Z = invertible_matrix(4,4)
Z

[[4, 4, 5, 3], [8, 2, 3, 0], [7, 1, 4, 7], [9, 0, 7, 3]]

In [8]:
# Transformation: multiplication of the feature matrix by a reversible matrix

features_transformed = np.dot(features, Z)

In [9]:
# Training of the model after transformationия

model_transformed =  LinearRegression()
model_transformed.fit(features_transformed, target)
prediction_transformed = model_transformed.predict(features_transformed)

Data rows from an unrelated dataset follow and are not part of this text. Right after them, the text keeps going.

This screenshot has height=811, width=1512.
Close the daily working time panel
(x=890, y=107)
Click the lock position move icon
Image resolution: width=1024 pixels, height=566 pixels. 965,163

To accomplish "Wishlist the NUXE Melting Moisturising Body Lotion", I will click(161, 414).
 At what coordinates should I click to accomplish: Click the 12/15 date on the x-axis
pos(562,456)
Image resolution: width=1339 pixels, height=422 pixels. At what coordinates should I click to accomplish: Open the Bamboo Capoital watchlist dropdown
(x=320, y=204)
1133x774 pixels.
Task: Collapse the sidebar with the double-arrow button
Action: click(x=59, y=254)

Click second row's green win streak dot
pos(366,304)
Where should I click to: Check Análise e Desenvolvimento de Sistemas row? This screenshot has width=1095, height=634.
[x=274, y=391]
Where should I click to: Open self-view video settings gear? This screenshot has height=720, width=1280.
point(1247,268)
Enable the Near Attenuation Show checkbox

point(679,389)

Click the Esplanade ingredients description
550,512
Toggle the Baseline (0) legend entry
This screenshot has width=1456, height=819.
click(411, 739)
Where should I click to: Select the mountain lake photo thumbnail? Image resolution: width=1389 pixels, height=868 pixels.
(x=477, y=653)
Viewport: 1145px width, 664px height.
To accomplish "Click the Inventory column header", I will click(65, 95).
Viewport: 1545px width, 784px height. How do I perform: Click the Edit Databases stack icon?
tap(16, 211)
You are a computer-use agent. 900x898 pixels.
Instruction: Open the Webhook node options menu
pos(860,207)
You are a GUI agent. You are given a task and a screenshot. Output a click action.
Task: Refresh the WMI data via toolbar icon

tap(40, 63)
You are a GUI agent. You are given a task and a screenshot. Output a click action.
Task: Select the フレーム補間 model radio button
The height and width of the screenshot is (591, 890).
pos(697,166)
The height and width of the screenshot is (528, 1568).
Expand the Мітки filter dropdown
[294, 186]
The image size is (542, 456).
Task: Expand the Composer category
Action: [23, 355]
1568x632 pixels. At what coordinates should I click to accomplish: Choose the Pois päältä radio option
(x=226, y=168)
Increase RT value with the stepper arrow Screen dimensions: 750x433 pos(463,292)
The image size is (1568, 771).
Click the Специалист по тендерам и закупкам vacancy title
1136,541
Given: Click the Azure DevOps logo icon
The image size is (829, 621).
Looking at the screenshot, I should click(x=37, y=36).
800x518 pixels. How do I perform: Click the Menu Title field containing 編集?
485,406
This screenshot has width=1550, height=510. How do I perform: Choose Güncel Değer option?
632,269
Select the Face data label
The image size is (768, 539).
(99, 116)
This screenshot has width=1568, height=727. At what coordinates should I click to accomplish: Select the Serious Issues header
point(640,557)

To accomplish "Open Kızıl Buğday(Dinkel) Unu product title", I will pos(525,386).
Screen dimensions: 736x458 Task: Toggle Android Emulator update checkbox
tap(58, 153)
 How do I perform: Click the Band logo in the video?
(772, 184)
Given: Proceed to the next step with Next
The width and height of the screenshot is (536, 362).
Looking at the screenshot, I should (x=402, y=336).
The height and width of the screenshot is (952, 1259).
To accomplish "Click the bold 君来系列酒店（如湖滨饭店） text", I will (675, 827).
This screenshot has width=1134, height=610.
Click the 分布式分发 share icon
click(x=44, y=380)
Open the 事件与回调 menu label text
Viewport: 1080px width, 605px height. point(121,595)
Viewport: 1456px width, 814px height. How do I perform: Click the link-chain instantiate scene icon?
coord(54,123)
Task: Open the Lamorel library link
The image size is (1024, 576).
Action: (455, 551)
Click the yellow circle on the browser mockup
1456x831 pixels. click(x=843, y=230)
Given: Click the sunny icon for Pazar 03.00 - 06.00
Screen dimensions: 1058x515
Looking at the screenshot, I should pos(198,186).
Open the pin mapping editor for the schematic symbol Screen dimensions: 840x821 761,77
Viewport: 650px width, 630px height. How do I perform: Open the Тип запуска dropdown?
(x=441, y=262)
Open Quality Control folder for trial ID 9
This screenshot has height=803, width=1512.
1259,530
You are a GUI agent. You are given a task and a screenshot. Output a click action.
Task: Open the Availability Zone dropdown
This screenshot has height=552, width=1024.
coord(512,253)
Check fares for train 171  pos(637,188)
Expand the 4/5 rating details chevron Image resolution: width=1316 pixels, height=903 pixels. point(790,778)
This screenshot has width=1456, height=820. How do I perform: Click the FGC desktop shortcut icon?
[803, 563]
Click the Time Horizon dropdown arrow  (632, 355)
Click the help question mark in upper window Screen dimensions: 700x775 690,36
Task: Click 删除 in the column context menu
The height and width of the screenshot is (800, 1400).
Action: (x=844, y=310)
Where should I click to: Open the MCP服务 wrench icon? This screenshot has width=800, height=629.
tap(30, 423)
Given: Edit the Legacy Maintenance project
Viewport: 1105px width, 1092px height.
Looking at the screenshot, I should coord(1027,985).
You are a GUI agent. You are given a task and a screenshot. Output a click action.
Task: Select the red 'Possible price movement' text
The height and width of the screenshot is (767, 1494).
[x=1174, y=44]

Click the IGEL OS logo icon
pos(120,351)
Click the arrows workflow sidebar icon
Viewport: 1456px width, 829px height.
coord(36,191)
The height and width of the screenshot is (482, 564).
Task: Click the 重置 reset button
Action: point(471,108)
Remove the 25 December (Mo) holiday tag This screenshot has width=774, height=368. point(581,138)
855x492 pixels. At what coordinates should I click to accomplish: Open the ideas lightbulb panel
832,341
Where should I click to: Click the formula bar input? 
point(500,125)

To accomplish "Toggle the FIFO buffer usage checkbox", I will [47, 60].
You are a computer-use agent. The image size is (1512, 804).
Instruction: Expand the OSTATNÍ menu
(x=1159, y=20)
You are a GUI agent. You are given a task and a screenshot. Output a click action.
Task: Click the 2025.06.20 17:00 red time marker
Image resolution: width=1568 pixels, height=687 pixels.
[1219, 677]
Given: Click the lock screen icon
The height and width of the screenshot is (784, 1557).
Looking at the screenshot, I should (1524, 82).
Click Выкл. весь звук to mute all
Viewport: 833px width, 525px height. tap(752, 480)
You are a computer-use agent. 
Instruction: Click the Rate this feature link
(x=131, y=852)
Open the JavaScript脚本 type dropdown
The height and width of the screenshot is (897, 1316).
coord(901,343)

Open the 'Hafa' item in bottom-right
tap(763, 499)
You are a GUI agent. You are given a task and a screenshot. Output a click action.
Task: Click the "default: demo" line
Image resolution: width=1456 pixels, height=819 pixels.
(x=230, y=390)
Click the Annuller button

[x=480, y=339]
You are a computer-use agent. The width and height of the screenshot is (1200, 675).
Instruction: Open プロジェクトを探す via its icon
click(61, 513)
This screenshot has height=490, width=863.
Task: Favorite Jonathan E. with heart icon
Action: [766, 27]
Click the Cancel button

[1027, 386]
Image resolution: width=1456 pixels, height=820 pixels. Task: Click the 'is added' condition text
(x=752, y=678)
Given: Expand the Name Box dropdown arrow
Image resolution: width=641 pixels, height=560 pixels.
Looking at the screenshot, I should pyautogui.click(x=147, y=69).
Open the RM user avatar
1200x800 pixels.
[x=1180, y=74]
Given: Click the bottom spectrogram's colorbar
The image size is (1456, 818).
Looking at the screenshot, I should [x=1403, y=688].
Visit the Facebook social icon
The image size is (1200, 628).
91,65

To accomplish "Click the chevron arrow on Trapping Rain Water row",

r2_transformed = r2_score(target, prediction_transformed).round(6)

r2_transformed

0.424946

In [10]:
if r2 == r2_transformed:
    print("The hypothesis is correct: when the signs are multiplied by a reversible matrix, the quality of the linear regression will not change.")
    
else:
    print("There seems to be a mistake somewhere)

Гипотеза верная: при умножения признаки на обратимую матрицу, качество линейной регресии не изменится.